Well to convince some people to set those registry keys by GPO I need as much information and arguments as I can.

Stefan


Tuesday, April 22, 2014 2:10 PM

Well that is interesting:

EMC RSA

"SHA-2 Algorithms: When SHA-512 Is More Secure and Faster"


Tuesday, April 22, 2014 2:47 PM

On Tue, 22 Apr 2014 12:54:44 +0000, st.he.ag wrote:

Well to convince some people to set those registry keys by GPO I need as much information and arguments as I can.

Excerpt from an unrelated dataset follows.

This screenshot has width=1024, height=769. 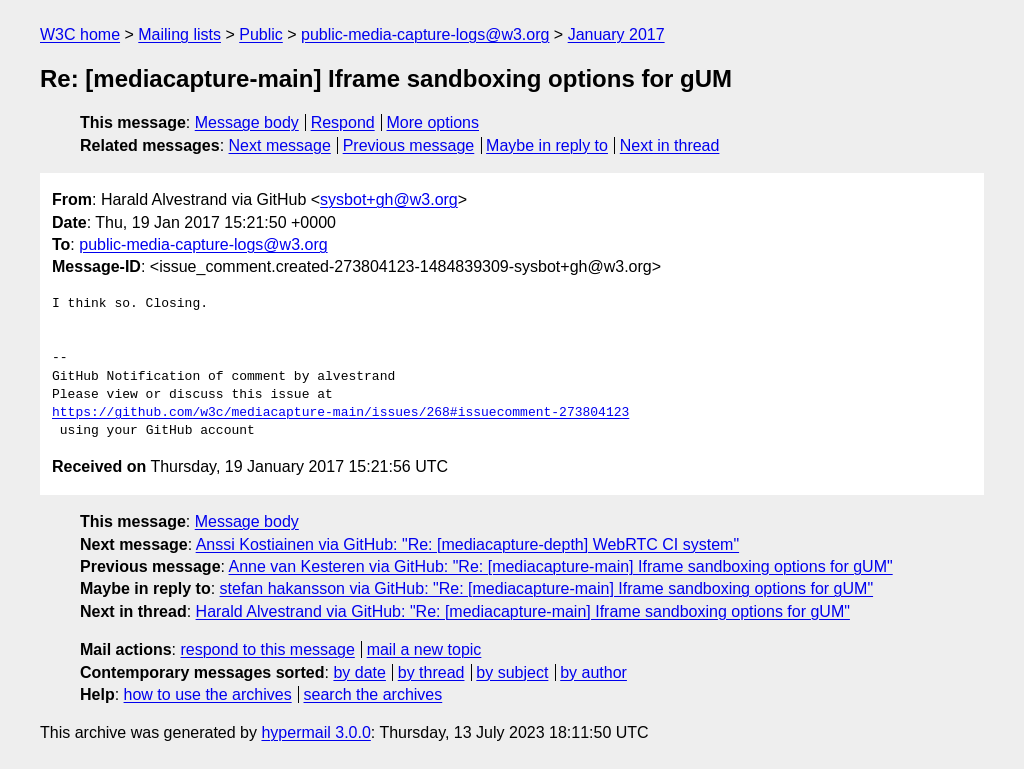 I want to click on by thread, so click(x=431, y=672).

The reason why Microsoft did this really isn't important. The fact of the
matter is that without the registry being changed, you're going to have to
redeploy your PKI.

Paul Adare - FIM CM MVP
"Quoted-Printable: a standard for mangling Internet messages
Quoted-Unreadable: the result of applying said standard
Unquoted-Unprintable: the comments from the recipients of the above" -- bf8


Tuesday, April 22, 2014 4:26 PM

In my personal opinion I see this as pragmatic as you do.

But what are you going to say to people that think: I am sure there is a good reason why Microsoft did this. If there is a good reason, well then let’s build a new PKI.

I think in near future there will be more people having the same problem and asking the same question.

Built a new PKI with the idea - let's be safe for the next years, use RSA4096 and SHA512 – some time later you start deploying Windows Server 2012 (R2)…

Lync 2013 is an example:

Microsoft TechNet: Lync 2013 Certificate Infrastructure Requirements SHA512 support is on the list.

Real world examples with SHA512:

SChannel Errors on Lync Server Preventing Client Logon
Lync Front End Server not starting because of certificate issue

Well and this one I just discovered:

Lync 2013 client cannot connect to the lync pool!

I received the following solution to the problem by a Senior Escalation Engineer at Microsoft:

Disable TLS 1.2by following the below steps:
- On the Lync 2013 server open the registry and browse to the following location: HKLM\System\CurrentControlSet\Control\SecurityProviders\SChannel\Protocols
- Create the following Key under Protocol: TLS 1.2
- Create the following two Keys under TLS 1.2: Client and Server
- Create the following DWORDs under both the Client and Server Key: DisabledByDefault and Enabled
- Under both Client and Server set the following: DisabledByDefault=1 and Enabled =0
- Reboot the server.

Now what should I do? Enable SHA512, disable TLS 1.2 or rebuild our PKI?

Still pragmatic I would prefer to enable SHA512. But it is not my decision. I have to convince others in good conscience that this is the way we should do it.